Mischance · 20/06/2025 18:22

If you have the baby and toddler in the same room the chances of the baby not being woken are near zilch.

anotherside · 20/06/2025 18:39

Harry and Meghan should be applauded for almost completely keeping their kids out of the media/tabloid spotlight, unlike W&K’s kids growing up with the Daily Fail etcs commentary every step of the way. Growing up under the microscope like that can’t be healthy, probably a big part of why so many of the Royals are dysfunctional and unhappy despite the wealth.

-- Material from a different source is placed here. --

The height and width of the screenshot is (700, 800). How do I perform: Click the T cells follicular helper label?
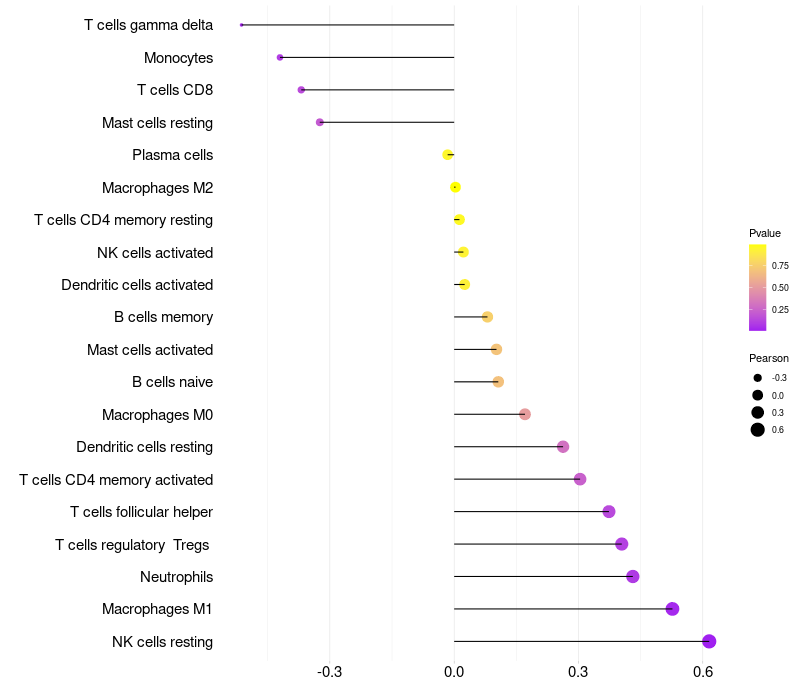141,512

Dancingcandlestick · 20/06/2025 18:54

It might be too hot for this now, but I navigated this with sling naps while playing with the toddler. Baby got used to the noise, and then was able to settle in their own crib through the noise eventually.

On bad days, I popped them both in the car and went to McDonalds for drive through coffee for car naps.

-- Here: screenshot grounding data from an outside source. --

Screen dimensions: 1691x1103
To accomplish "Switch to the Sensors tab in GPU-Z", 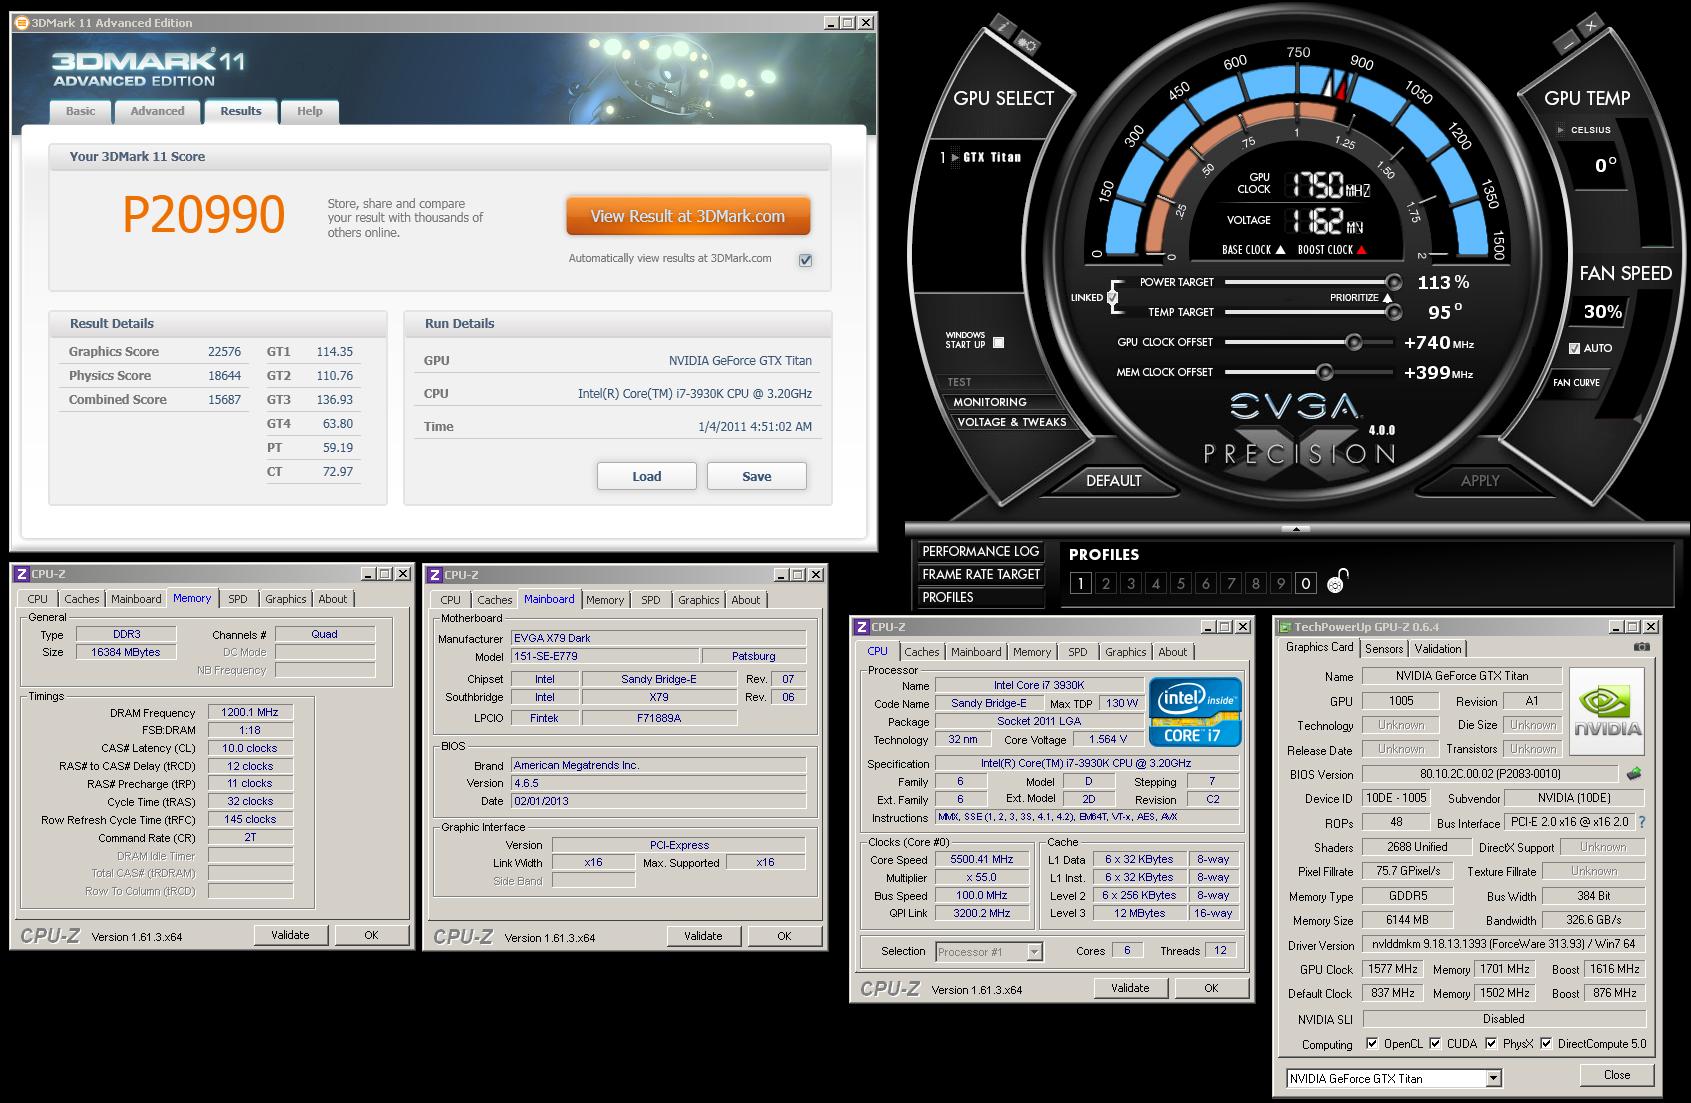I will (x=1384, y=649).
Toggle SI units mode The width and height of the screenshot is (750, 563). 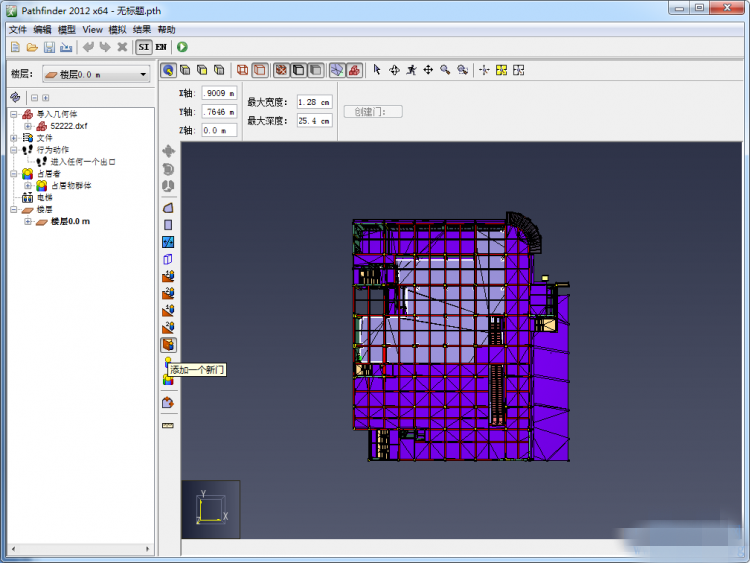click(144, 47)
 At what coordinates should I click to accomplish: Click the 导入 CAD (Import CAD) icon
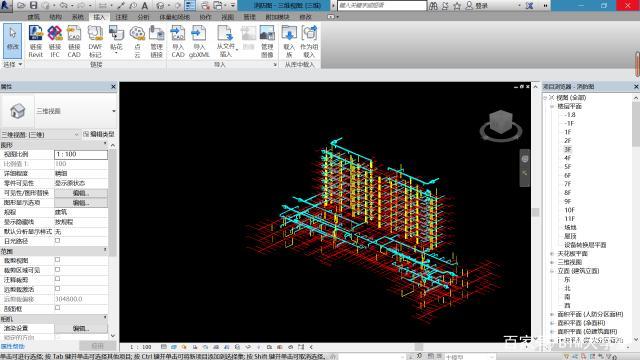[178, 41]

Currently a bit older & using white noise, a crib in their own room & baby monitor to manage at home naps in the morning. For the long afternoon nap I allow screen time. This is the only time toddler is allowed it, and we have a simple rule "quiet during tv time". Any loud noises, they get a warning. Second warning and it's turned off. A few times of this (with accompanying tantrums!) and I now have an hour to myself while baby naps & toddler watches tv. I would prefer no screen time but it's saved my sanity and baby's nap! After the hour, if baby hasn't needed to transition to a contact nap toddler & I play. If they have needed a contact nap, I allow a little more TV.

If I need time to get baby down for a nap, I do ten minutes really focused connection with toddler first. I then set up an activity - playdough, stickers, balloons, ice in a bucket, etc., and let them get distracted while I put baby down. Or if they won't play independently, pop baby in the sling and walk the house with the toddler holding my hand, until baby's asleep enough to transfer.

I try do a few buggy naps a week too, just to get out of the house.

Best of luck with it!

DedododoDedadada · 20/06/2025 19:15

It isn't unreasonable to ask a toddler to be quiet at times and to encourage quiet play but it is unreasonable to expect them to be capable of it. They are just learning.